2020—11.24
温馨提示:最近温度骤降,这股寒流差点把小编冻感冒了,同学们记得及时添衣~
如图,想要合并这两张表,使用vlookup函数就能轻松搞定。
这样的操作是不是很简单?那如果把省份稍微改一下,还是和原来一样吗?这里我们将19年省份稍微修改,接着要如何实现合并呢?
我们可以发现省市名称不一致,就无法使用vlookup函数,这在一定程度上为合并增加了不少的难度。
即使使用M函数或者Excel公式也能解决,这里分享更简单的方法,就是本文主要内容:Power Query的模糊匹配功能。
将两张表导入PBI中,进入Power Query编辑器,点击合并查询,以省份为关联列,如上图。点击确定并展开合并列,数据却如下图。
居然都是空值!
为什么会出现这样的情况呢?其实在勾选模糊匹配时,可以注意到下面还有一个模糊匹配选项,打开之后还有很多参数可以调整:
首先我们需要了解这些参数的作用。
其中第一项相似性阈值,就是相似度达到多少时匹配。
第二个可选参数是最大匹配数,如果不填,会把所有匹配行找出来,如果另一个表不止有一行,可以根据需要,想匹配出来几行就填写数字几。
最后一个参数是选择转换表。

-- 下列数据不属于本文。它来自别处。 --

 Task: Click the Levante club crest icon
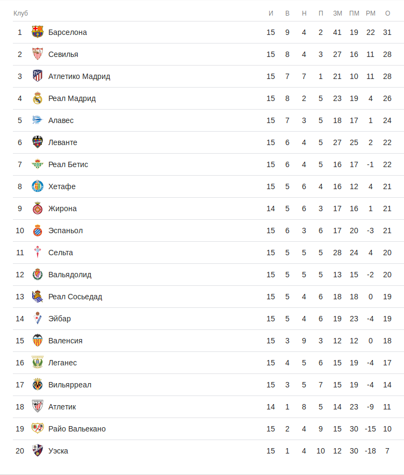pos(37,142)
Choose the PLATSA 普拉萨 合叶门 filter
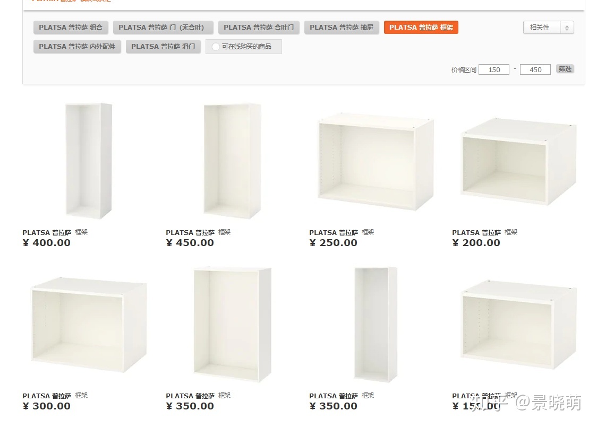Screen dimensions: 597x428 click(259, 28)

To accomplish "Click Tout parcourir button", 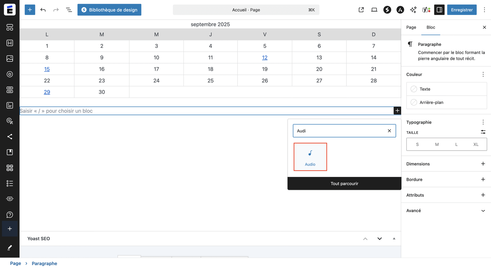I will 344,184.
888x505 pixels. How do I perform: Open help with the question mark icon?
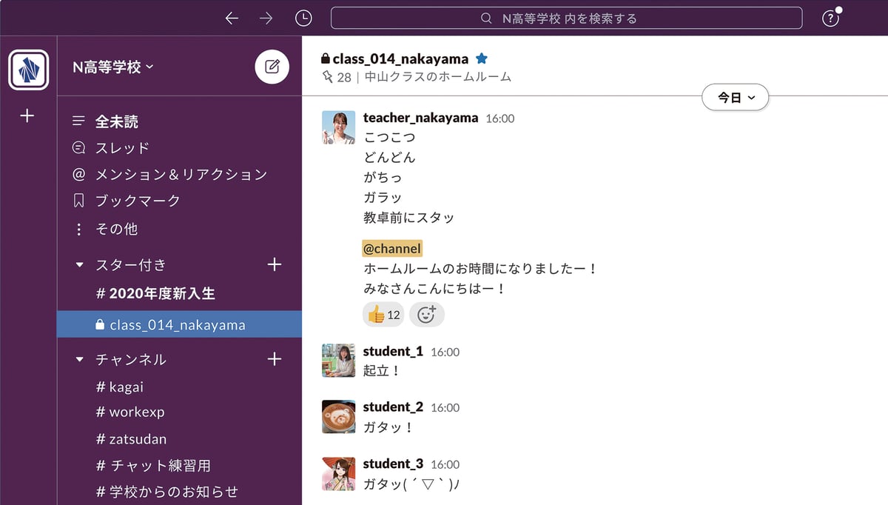[x=830, y=19]
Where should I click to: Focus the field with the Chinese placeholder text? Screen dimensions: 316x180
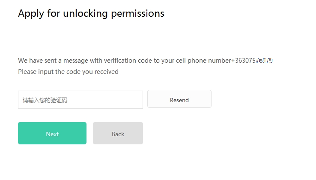[80, 100]
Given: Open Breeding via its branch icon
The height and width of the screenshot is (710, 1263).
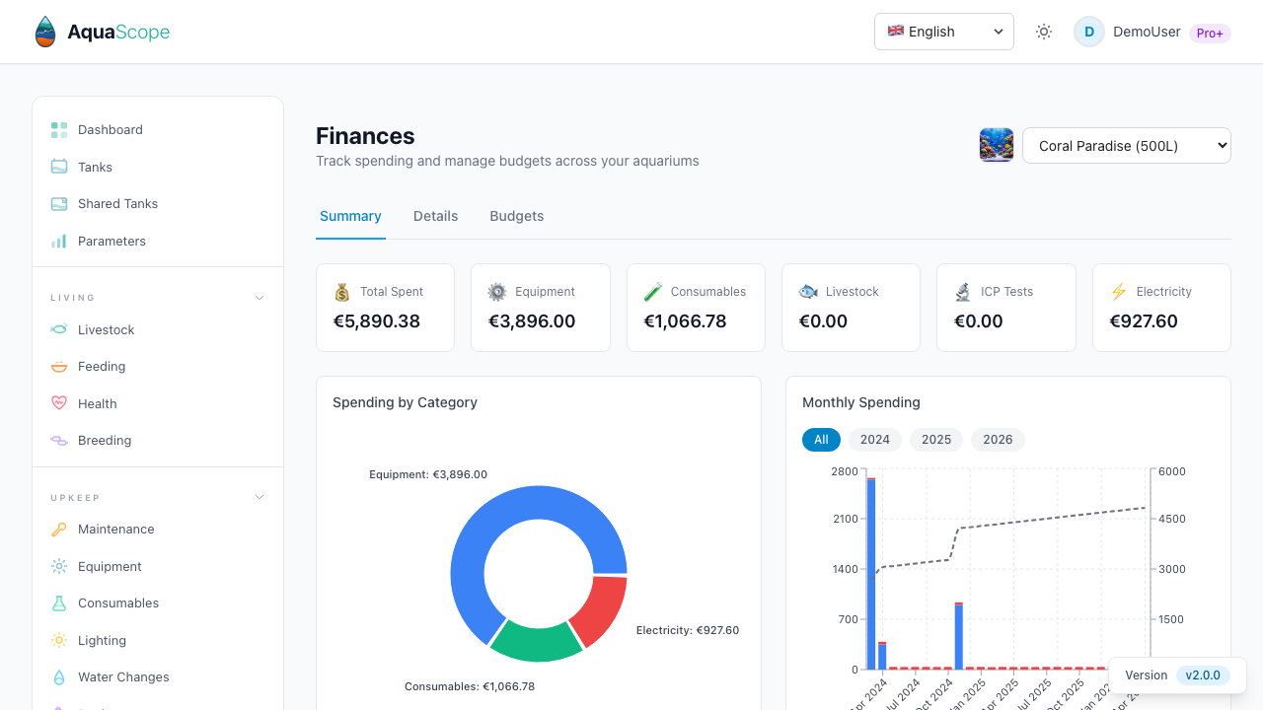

可以通过查询中的另外一个表作为转换表进行匹配,在转换表中,可以提前定义好,不规范值和规范值的对应关系,相当于同义词表,特定场景下非常有用。
第一项中里面默认阈值是0.8,但是上面的数据,相似度最高才0.67(比如"北京"和"北京市"),所以默认匹配时全部没有匹配成功。
而"新疆"和"新疆维吾尔自治区"的相似度更低,只有0.25,所以为了都能匹配成功,我们把这个阈值调到0.25,然后看看匹配的效果。
模糊匹配一方面是计算量特别大,另外既然是模糊查找,就很可能会有误差,当数据量比较大时,这种数据误差还很难被识别出来。
小结
所以匹配之前,要先了解你的原始数据,预估相似的比例,调整阈值,才能更好的完成模糊匹配。只要参数调整好,合并就变得非常简单了,关于模糊匹配就简单介绍到这里,后面两个参数的使用,有需要时可以自行测试效果。